Dr. Flygare’s project goal is to develop better treatments for DBA by identifying chemical compounds and molecular pathways that promote proliferation of RPS19-deficient erythroid progenitor cells.

This project has two parts: In the first part, Dr. Flygare will identify genes that when down-regulated allow RPS19-deficient erythroid progenitors to proliferate at normal levels. The findings of this study will increase understanding of DBA pathogenesis and generate a list of genes and pathways that potentially can be targeted to treat DBA.

In the second part, Dr. Flygare will use erythroid progenitors from a new and exciting Dox-inducible mouse model to screen for compounds that can rescue the RPS19-related erythroid defect. The chemical screens will lead to identification of compounds that rescue proliferation of RPS19-deficient erythroid progenitors. Such compounds will be lead compounds for development of new drugs for DBA. By studying the mechanism by which these compounds influence the proliferation of RPS19-deficienct erythroid progenitors, more will be learned about DBA pathogenesis.

The DBAF and DBAC are pleased and proud to be able to fund Dr. Flygare. This talented young investigator is well known to the DBA community, and has been supported by the DBAF throughout his career.  Dr. Flygare stated, “During my ten years of scientific training I have focused on DBA-related research. This has been an excellent preparation for becoming an independent researcher with the long-term goal to develop novel treatments for DBA.”  Dr. Flygare has completed postdoctoral fellowships in Dr. Stefan Karlsson’s lab in Lund University, Sweden and in Dr. Harvey Lodish’s lab at The Whitehead Institute for Biomedical Research, Boston, MA.  Dr. Flygare has recently established his own lab in Sweden and has earned the support and respect of many distinguished DBA researchers. We are grateful to Dr. Flygare for his continued interest in Diamond Blackfan Anemia and we wish him and his colleagues continued success.

The DBAF is also proud to fund Dr. Irma Dianzani’s project entitled: Understanding the causes of remission in DBA patients.

Dr. Irma Dianzani

Dr. Dianzani, Professor, University of Eastern Piedmont, Novara, Italy was awarded an initial $30,000 to begin her important research, with the intent of funding an additional $30,000 based on the progress of her findings and the availability of funds.

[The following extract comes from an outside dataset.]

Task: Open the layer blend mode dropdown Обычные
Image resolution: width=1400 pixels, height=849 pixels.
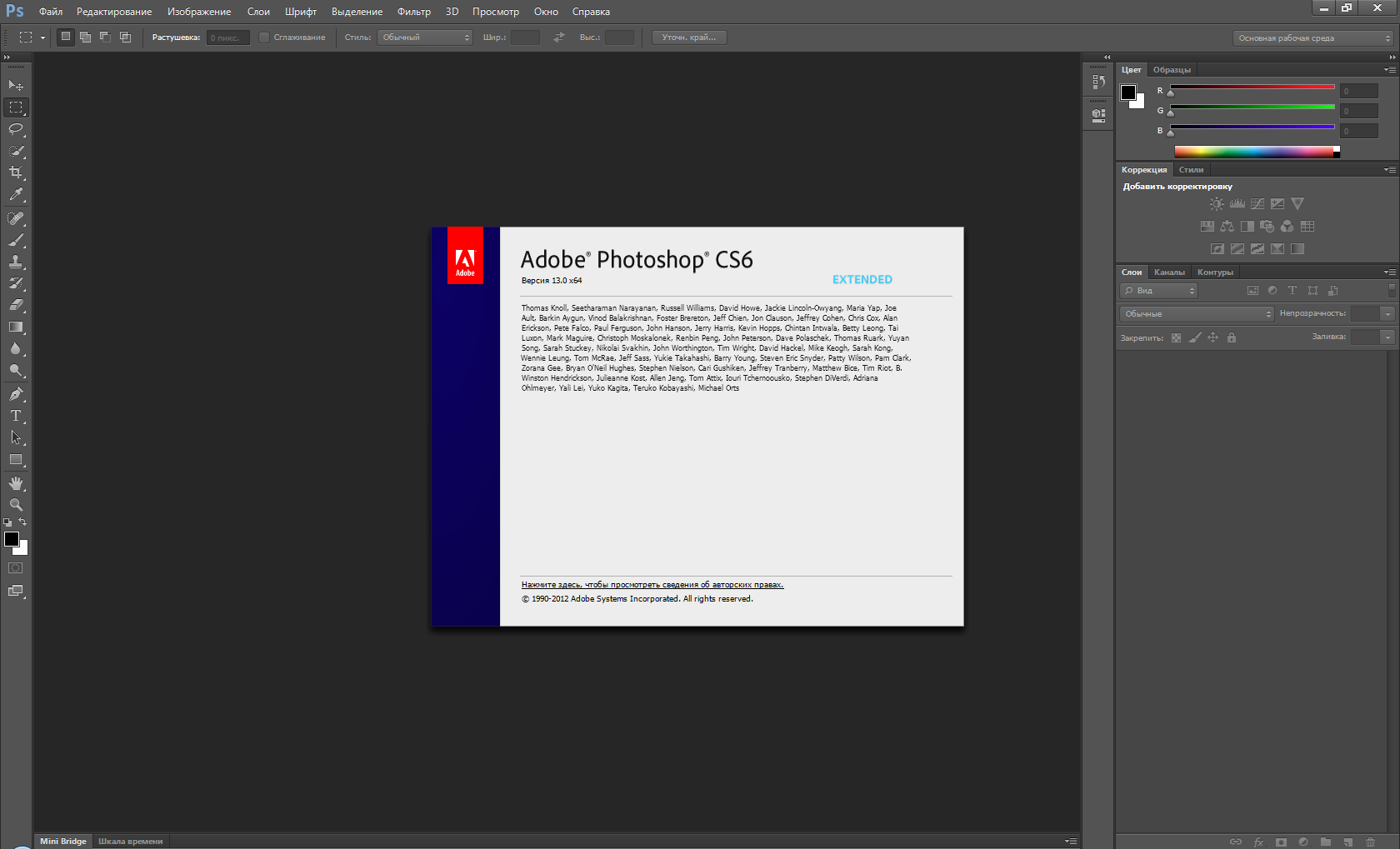Action: [x=1197, y=314]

The goal of this project is to understand the molecular basis of remission in DBA patients. While remission occurs in approximately 20% of patients, the causes are unknown. Dr. Dianzani proposes to identify genes that, when mutated, lead to remission in DBA patients. The identification of genetic and molecular alterations resulting in disease remission is anticipated to reveal novel genetic and/or molecular pathways that may be therapeutically targeted in DBA treatment. Buona fortuna Dr. Dianzani and team!

Last Summer at Camp Sunshine, the Diamond Blackfan Anemia Foundation presented Hanna Gazda, MD, Ph.D a check for $51,512 towards her project entitled: New gene discoveries and biology of ribosomes in Diamond Blackfan Anemia.

Dr. Hanna Gazda

The DBAF is  proud to once again support her continuing efforts on this important project and has awarded Dr. Gazda, Instructor in Pediatrics, Harvard University, Children’s Hospital Boston, $41,028 to continue her efforts in identifying genes mutated in DBA patients. Dr. Gazda has played a major role in the identification of several of the known DBA genes.  Further, her discoveries have clearly established DBA as a ribosomopathy which has helped direct research efforts on many aspects of the disorder. We are grateful to Dr. Gazda for her commitment to Diamond Blackfan Anemia and wish her and her colleagues continued success!